W liście datowanym na 31 sierpnia 1683 roku, król Jan III Sobieski opisał
Marysieńce swoje pierwsze spotkanie z Karolem V Lotaryńskim, dowódcą armii
cesarskiej. Książę przybył dosyć nieoczekiwanie do maszerującego zgrupowania
polskiego, także go i pierwsze nie
poznały straże. Cesarski generalissimus miał okazję obejrzeć krótki popis
wojsk Sobieskiego: jak to wspomniał król mamy
też tu przecię cztery usarskie chorągwie i z dzidami niemało. Po okazaniu
wojska przyszła pora na poczęstunek, tu goście nie tylko się najedli, ale się i popili, i dobrze. Oddajmy głos
polskiemu monarsze:
P. Waldeck przyjechał także w godzinę jakąś po księciu
lotaryńskim. Ten nie jadł z nami dlatego, jak się wyżej napisało.

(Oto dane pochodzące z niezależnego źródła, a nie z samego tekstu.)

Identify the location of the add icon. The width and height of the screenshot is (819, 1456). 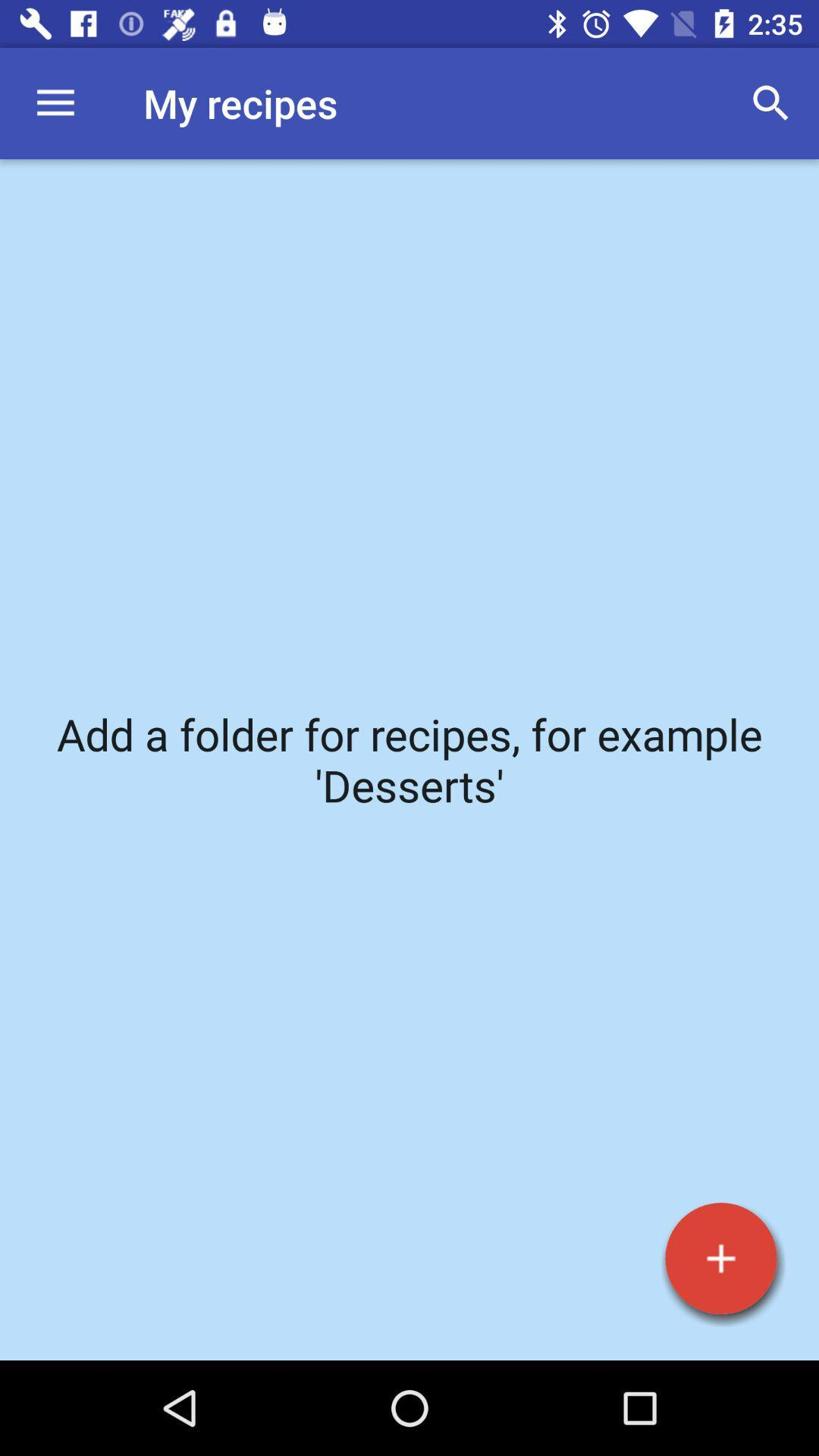
(720, 1258).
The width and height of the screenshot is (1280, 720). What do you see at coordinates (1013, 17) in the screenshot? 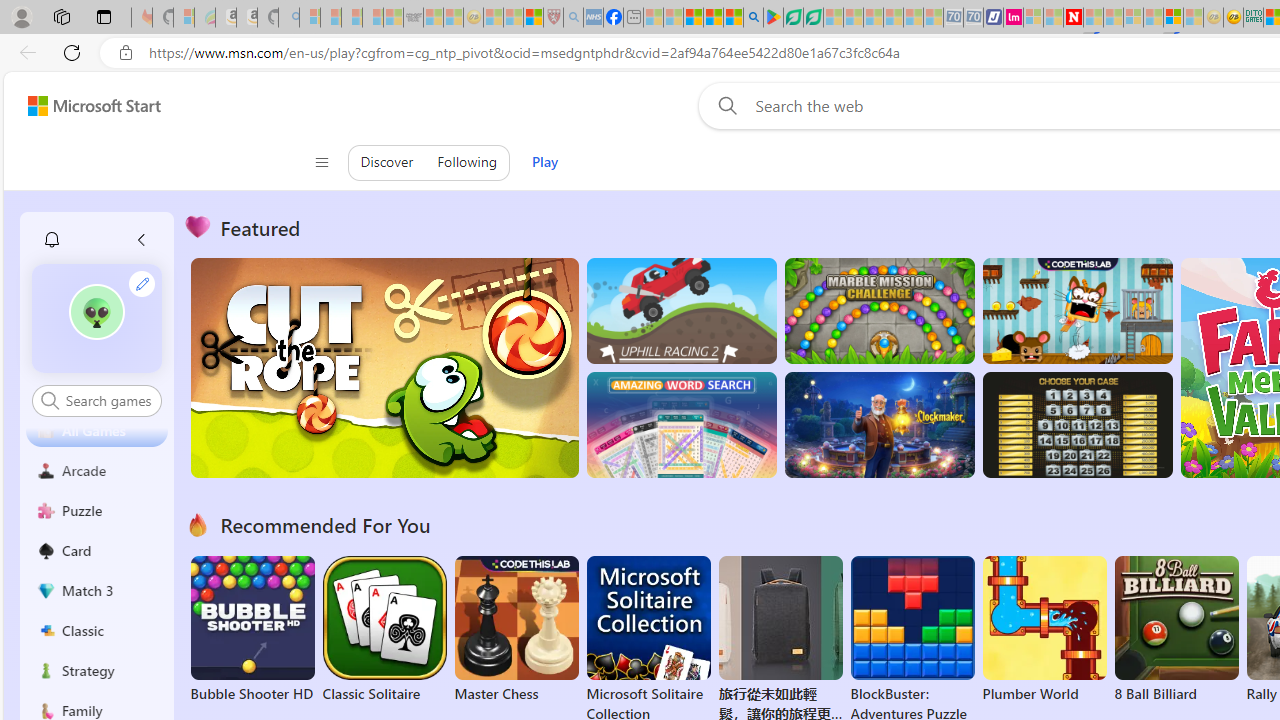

Księcia lotaryńskiego portret niżej opiszę, ale to wprzód dla
uciechy księżnej jejmości. Naprzód nie chciał pić inszego wina,
jeno mozelskie z wodą, i to wody bardzo siła; jakoż cale nie pija. Rozochociwszy się jednak, pił i węgierskie. Ów Taff, co był
posłem od niego na mojej elekcji, był też z nim, i zda mi się, że jest we wszystkim Robakowskim[1], i często mu do ucha szeptał i aby był nie pił, przestrzegał; ale się zaś i sam stróż upił, i samże potem ochoty dodawał. Gdy już sobie tedy podpił książę, po różnych komplementach pytał, jako się zowie po polsku ojciec
i brat. Powiedziano mu. Tedy (jako owo ks. Arcybiskup gnieźnieński zwykł czynić) powtórzył to z pięćset razy, pokazując
na mnie: ,,To ojciec, a ja syn, a wy bracia moi” . Na Fanfanika[2] zaś coraz, że „ten wprzód i tamci trzej, a ja piąty” . To znowu w moment zapomniał, jak ojciec po polsku. To tak tego było przez kilka godzin.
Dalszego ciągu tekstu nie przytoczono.